[Recorded data — start]

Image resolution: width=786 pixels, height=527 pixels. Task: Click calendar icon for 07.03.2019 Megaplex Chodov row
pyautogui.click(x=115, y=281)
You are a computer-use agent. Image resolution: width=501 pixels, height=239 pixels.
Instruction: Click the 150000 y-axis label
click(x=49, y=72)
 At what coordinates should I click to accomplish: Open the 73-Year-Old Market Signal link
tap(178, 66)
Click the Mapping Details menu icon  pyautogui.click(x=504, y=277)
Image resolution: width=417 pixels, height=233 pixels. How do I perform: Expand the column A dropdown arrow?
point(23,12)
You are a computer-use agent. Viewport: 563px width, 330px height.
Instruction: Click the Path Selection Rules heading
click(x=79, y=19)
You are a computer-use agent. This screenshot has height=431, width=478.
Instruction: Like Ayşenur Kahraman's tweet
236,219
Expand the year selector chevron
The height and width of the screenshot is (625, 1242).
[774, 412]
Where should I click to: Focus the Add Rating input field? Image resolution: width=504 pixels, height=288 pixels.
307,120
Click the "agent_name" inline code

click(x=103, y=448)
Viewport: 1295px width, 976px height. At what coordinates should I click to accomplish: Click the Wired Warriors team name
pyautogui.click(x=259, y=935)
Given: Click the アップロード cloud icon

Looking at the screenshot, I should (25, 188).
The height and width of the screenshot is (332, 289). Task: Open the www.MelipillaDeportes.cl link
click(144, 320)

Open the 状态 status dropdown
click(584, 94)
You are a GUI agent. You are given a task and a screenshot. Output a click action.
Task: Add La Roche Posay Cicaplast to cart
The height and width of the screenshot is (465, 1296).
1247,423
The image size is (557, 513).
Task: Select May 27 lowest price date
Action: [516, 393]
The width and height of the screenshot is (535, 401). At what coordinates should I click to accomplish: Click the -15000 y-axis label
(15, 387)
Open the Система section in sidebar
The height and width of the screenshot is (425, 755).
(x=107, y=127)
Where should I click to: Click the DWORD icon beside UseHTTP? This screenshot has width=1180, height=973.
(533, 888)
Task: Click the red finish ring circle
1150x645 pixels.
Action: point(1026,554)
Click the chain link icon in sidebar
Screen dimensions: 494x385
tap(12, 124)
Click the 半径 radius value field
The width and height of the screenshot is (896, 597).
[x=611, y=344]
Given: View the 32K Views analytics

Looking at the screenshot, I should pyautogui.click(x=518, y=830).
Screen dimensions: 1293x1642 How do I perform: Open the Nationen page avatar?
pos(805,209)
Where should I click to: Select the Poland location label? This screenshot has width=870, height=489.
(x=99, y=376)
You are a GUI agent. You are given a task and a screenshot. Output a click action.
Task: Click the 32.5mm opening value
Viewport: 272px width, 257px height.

[Recorded data — finish]

Task statement:
Give the data again in full, exactly.

Result of this exercise:
Image resolution: width=786 pixels, height=527 pixels. Task: Click calendar icon for 07.03.2019 Megaplex Chodov row
pyautogui.click(x=115, y=281)
You are a computer-use agent. Image resolution: width=501 pixels, height=239 pixels.
Instruction: Click the 150000 y-axis label
click(x=49, y=72)
 At what coordinates should I click to accomplish: Open the 73-Year-Old Market Signal link
tap(178, 66)
Click the Mapping Details menu icon  pyautogui.click(x=504, y=277)
Image resolution: width=417 pixels, height=233 pixels. How do I perform: Expand the column A dropdown arrow?
point(23,12)
You are a computer-use agent. Viewport: 563px width, 330px height.
Instruction: Click the Path Selection Rules heading
click(x=79, y=19)
You are a computer-use agent. This screenshot has height=431, width=478.
Instruction: Like Ayşenur Kahraman's tweet
236,219
Expand the year selector chevron
The height and width of the screenshot is (625, 1242).
[774, 412]
Where should I click to: Focus the Add Rating input field? Image resolution: width=504 pixels, height=288 pixels.
307,120
Click the "agent_name" inline code

click(x=103, y=448)
Viewport: 1295px width, 976px height. At what coordinates should I click to accomplish: Click the Wired Warriors team name
pyautogui.click(x=259, y=935)
Given: Click the アップロード cloud icon

Looking at the screenshot, I should (25, 188).
The height and width of the screenshot is (332, 289). Task: Open the www.MelipillaDeportes.cl link
click(144, 320)

Open the 状态 status dropdown
click(584, 94)
You are a GUI agent. You are given a task and a screenshot. Output a click action.
Task: Add La Roche Posay Cicaplast to cart
The height and width of the screenshot is (465, 1296).
1247,423
The image size is (557, 513).
Task: Select May 27 lowest price date
Action: [516, 393]
The width and height of the screenshot is (535, 401). At what coordinates should I click to accomplish: Click the -15000 y-axis label
(15, 387)
Open the Система section in sidebar
The height and width of the screenshot is (425, 755).
(x=107, y=127)
Where should I click to: Click the DWORD icon beside UseHTTP? This screenshot has width=1180, height=973.
(533, 888)
Task: Click the red finish ring circle
1150x645 pixels.
Action: point(1026,554)
Click the chain link icon in sidebar
Screen dimensions: 494x385
tap(12, 124)
Click the 半径 radius value field
The width and height of the screenshot is (896, 597).
[x=611, y=344]
Given: View the 32K Views analytics

Looking at the screenshot, I should pyautogui.click(x=518, y=830).
Screen dimensions: 1293x1642 How do I perform: Open the Nationen page avatar?
pos(805,209)
Where should I click to: Select the Poland location label? This screenshot has width=870, height=489.
(x=99, y=376)
You are a GUI agent. You are given a task and a screenshot. Output a click action.
Task: Click the 32.5mm opening value
Viewport: 272px width, 257px height.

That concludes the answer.